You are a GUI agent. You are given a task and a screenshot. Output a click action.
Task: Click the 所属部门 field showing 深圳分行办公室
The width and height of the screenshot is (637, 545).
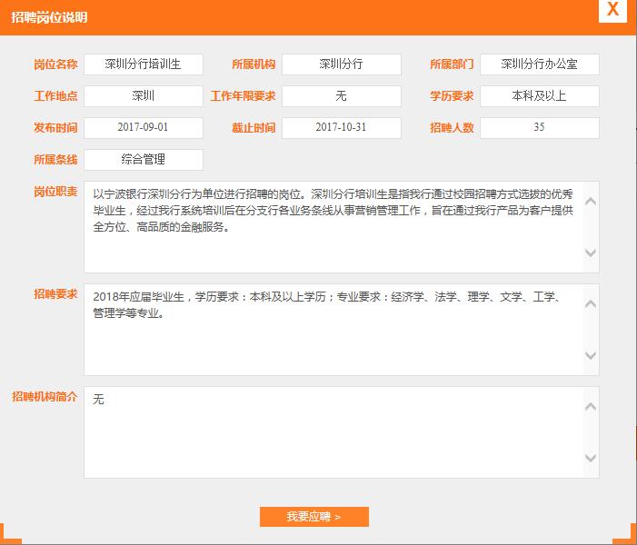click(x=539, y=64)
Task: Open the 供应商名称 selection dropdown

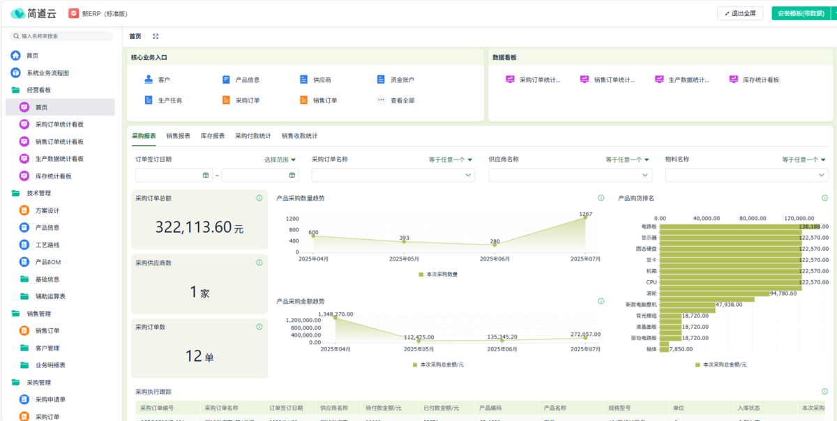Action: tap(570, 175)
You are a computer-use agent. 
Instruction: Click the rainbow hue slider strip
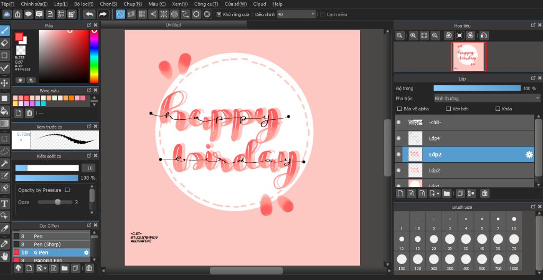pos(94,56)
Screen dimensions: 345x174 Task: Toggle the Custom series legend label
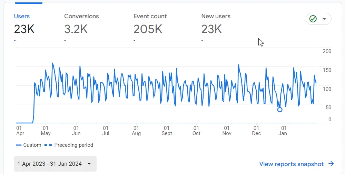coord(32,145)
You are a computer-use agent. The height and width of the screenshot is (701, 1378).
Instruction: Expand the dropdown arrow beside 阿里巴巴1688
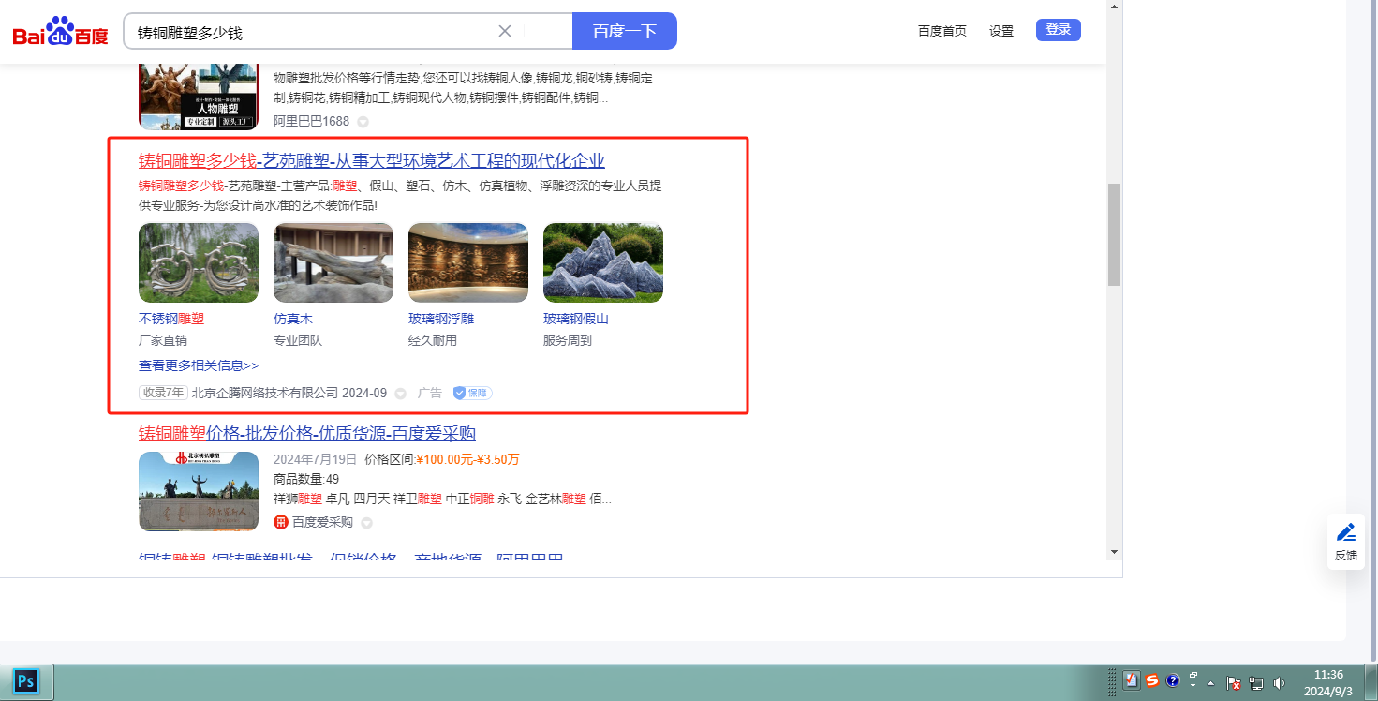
******************************
- **TASK BRIEF**
Figure out how many lines of the data hold "computer", and answer with the number only.

- **RESPONSE AREA**
2